PhD student University of Ulsan ulsan, United States
Disclosure(s):
Minji Kim: No financial relationships to disclose
Introduction/Rationale: Conventional dendritic cells (cDCs) are a prototype of professional antigen-presenting cells that dictate T-cell activation and differentiation: however, the function of post-primed cDCs is yet to be clarified. Here, we report the identification of a mature subset of type 2 cDCs (cDC2s) capable of suppressing alloimmune responses.
Methods: Donor BM12(H2-Ab1bm12) or Balb/c splenocytes/lymphocytes (8x10^7) were transfered to C57BL/6 or CBF1 recipients to induce chronic GVHD or acute GVHD, respectively. Various immunological tools were used to analyze immune responses.

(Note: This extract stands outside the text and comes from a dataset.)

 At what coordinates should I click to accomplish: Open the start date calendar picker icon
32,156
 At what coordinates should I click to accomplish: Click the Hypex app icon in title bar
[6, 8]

Results: In autoantibody-mediated chronic graft-versus-host disease (GVHD) models, Tnfrsf9 deficiency in recipients resulted in a dysregulation of FCGR1+FCGR2B+CLEC12A+ splenic cDC2Bs, leading to uncontrolled type 1 alloimmune responses. By contrast, engagement of CD137 (encoded by Tnfrsf9) reenforced the immunoregulatory capacity of these inflammatory cDC2Bs in such a way that they suppressed type 2 as well as type 1 alloimmune responses. Mechanically, AHR induced by CD137 signaling suppressed IFN-γ-stimulated genes (e.g., Il12a) by repressing STAT1 transcriptional activation, while upregulating immunoregulatory genes (e.g., Il10) in cooperation with STAT1. IFN-γ promoted production of IL-12 and deletion of donor Treg cells in Tnfrsf9-/- recipients.
Conclusion: Taken together, this study identifies CD137 signaling in mature cDC2Bs as a master switch for negative feedback regulation mediated by IFN-γ to restrict type 1 alloimmunity-induced systemic inflammation.